Mame Moustapha, le diplomate, le citoyen modèle…
Ayant un sens élevé de la citoyenneté, il vouait un respect aux autorités étatiques ainsi que leurs symboles. Une manière pour lui de montrer la voie aux populations pour garder fortes nos institutions. Les différents présidents de la République le lui rendaient bien cette marque de sympathie. De Senghor, qui le consultait sur des grandes décisions, à Abdoulaye Wade qui avait fait de lui un grand partenaire dans le domaine agricole, en passant par Abdou Diouf, qui a perdu un compagnon.

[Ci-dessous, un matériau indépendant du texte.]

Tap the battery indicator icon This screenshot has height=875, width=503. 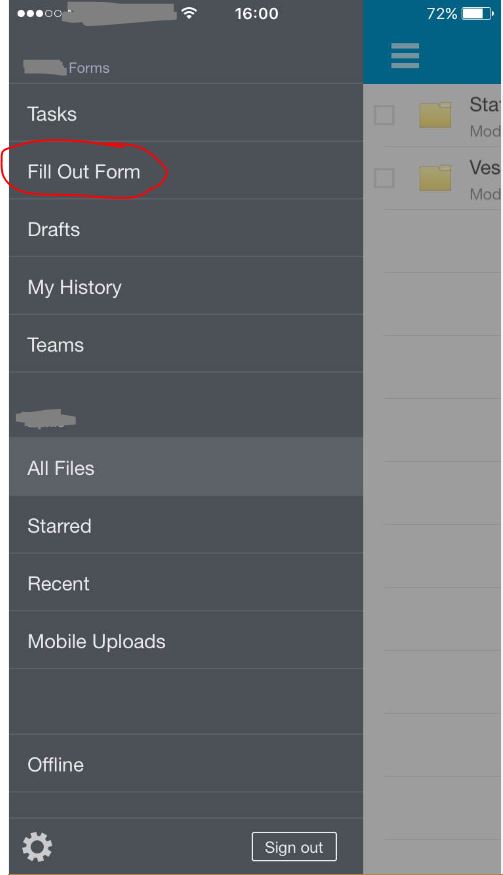(x=478, y=13)
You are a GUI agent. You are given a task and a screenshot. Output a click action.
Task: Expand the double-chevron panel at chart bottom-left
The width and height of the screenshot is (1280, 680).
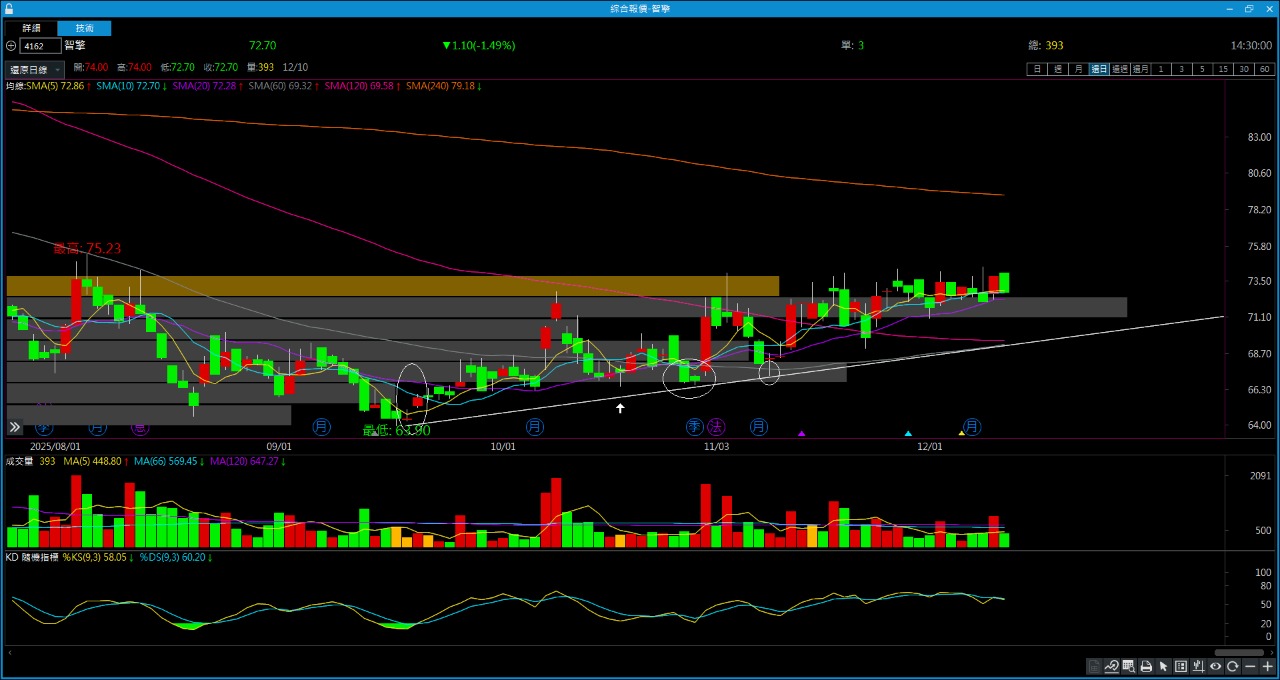(15, 427)
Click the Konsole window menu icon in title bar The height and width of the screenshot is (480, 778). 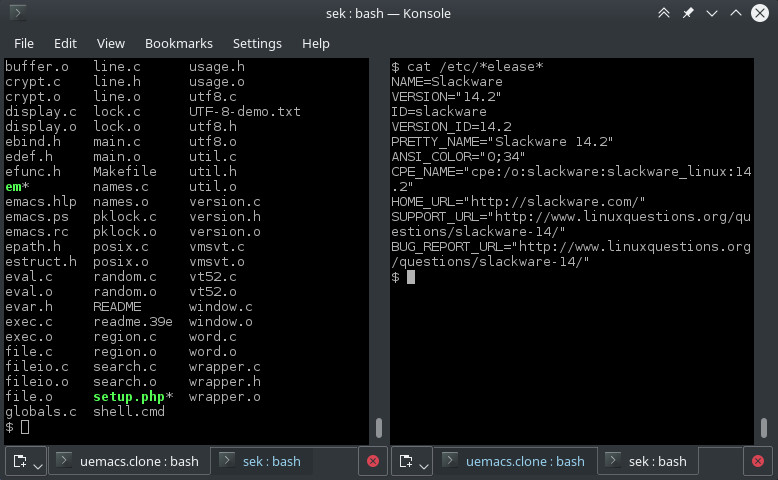[18, 14]
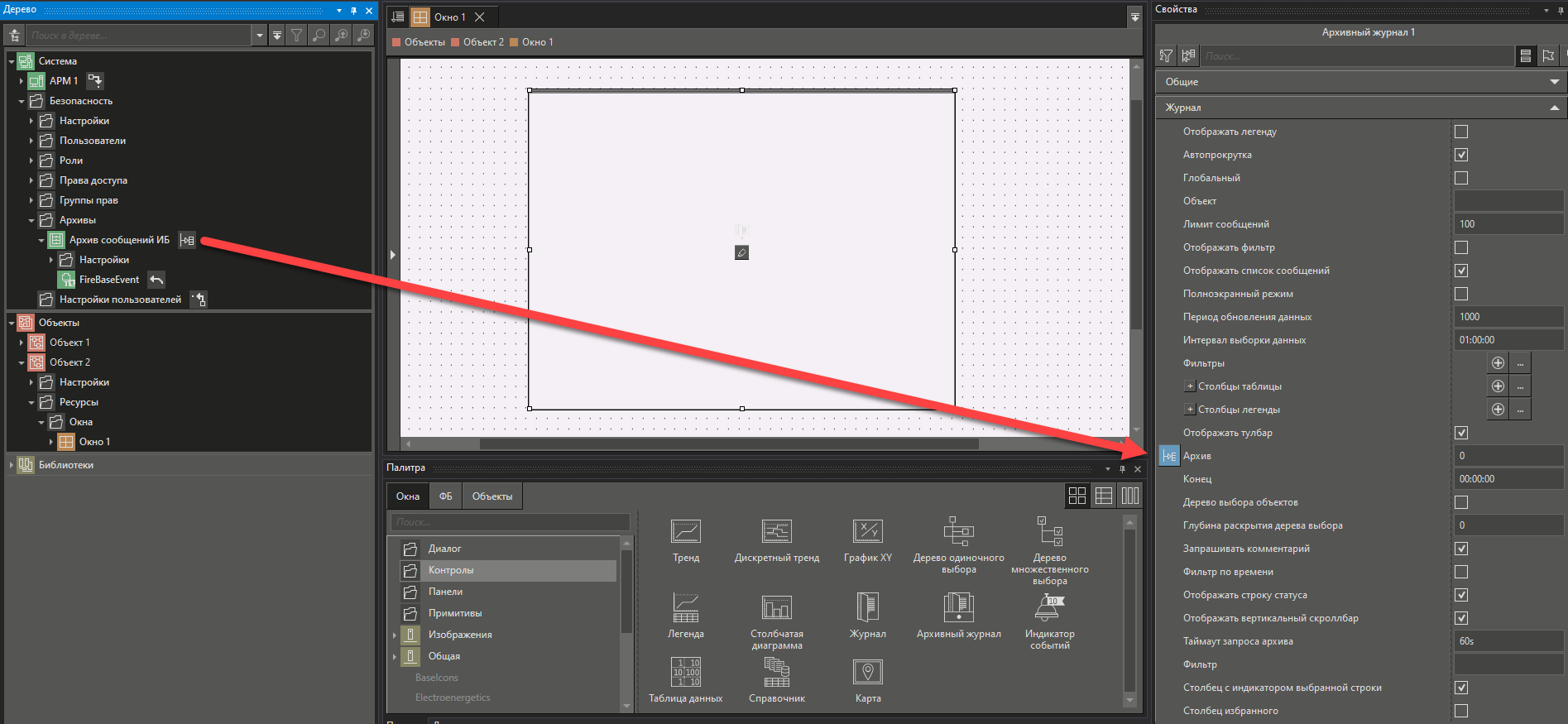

Les différentes communautés rurales à sa possession à savoir, Darou Minam Saloum, Touba Saloum, Mboul, Typ, Boustane, Darou Salam Pakathiar, Nasrou, Tawfeex, Nawel, Keur Madiabel, entre autres ne manquaient jamais de payer leurs taxes.
Parler de Serigne Moustapha prendrait des nuits et des nuits. Aujourd’hui le vide qu’il a laissé est si énorme. Le mal est profond et c’est ce même chagrin qui anime presque tout le monde qui t’a connu. L’écriture guérit sans faire de bruit dit-on voilà pourquoi j’ai pris la plume. Oui aujourd’hui que le pays a décidé de porter à la connaissance de tous ta vie et ton œuvre par le biais de documentaires télévisées, la plaie a été remuée…
A Dieu Maam Cheikh Moustapha Bassirou.